In its recent report on the mechanics of and timeline for a People’s Vote, the UCL Constitution Unit concluded that it would take a minimum of 22 weeks to pass the necessary primary legislation, complete testing of the ballot question by the Electoral Commission, and hold the 10-week campaign required by law. Which would take us not just beyond 29 March 2019, but smack into the European Parliament (EP) elections scheduled for late May 2019. And, as Agata Gostyńska-Jakubowska and Beth Oppenheim of the Centre for European Reform have noted, “there are practical and political reasons why the EU27 may be reluctant to bend over backwards [and extend the Article 50 period] to facilitate a fresh referendum” that clashes with those EP elections.
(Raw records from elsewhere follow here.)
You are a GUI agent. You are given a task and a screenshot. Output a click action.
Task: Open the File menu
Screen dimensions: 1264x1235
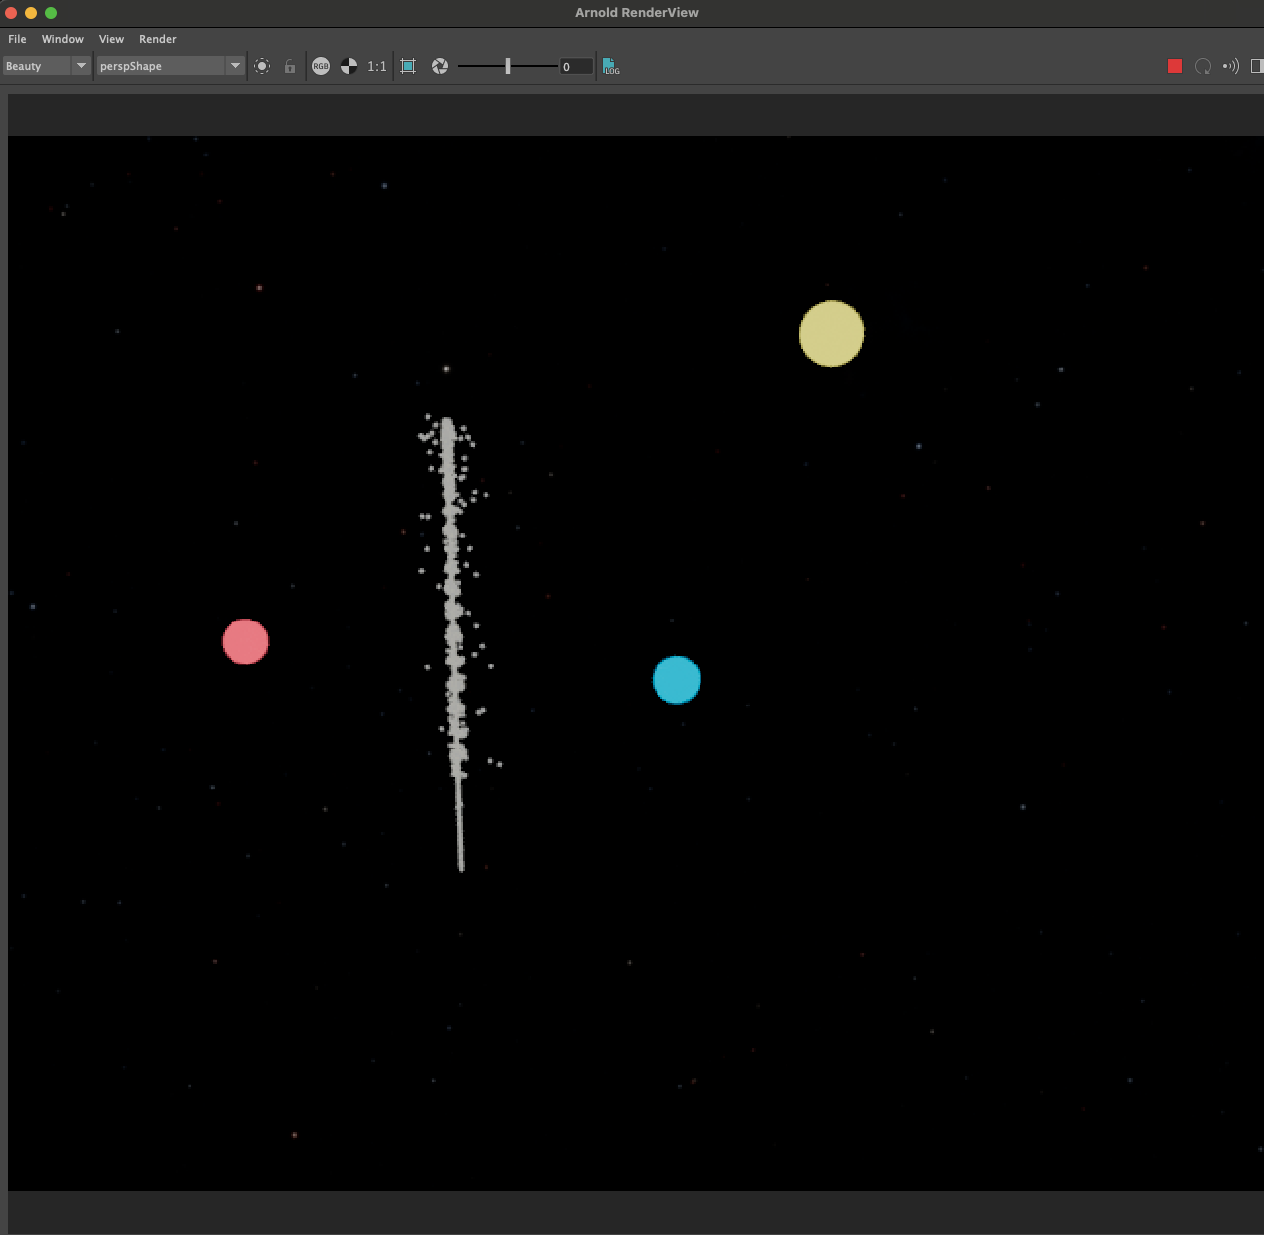click(x=16, y=39)
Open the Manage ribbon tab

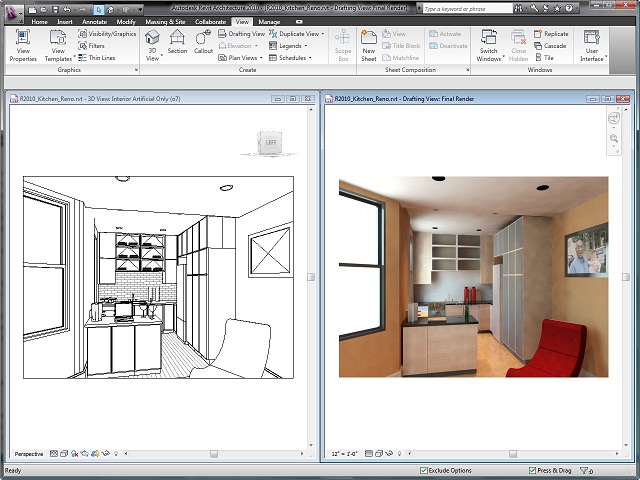(269, 22)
In short, while anything could still happen, I see no great reason to change the prediction I made in early August: the UK and EU27 will continue to edge towards a position on the Irish border issue that satisfies both sides, while allowing for (widely) differing interpretations that Theresa May can sell to different audiences, such as the DUP and ERG MPs. Then, at some point in early November, it will be announced that the extraordinary summit is back on, and over the weekend of 18/19 November the UK and EU27 will sign off on Blindfold Brexit. Remainer MPs will then fail to force a People’s Vote on the ‘deal’, and the UK will leave the EU, for an unknown future, on 29 March 2019.
Alternatively, something else may happen.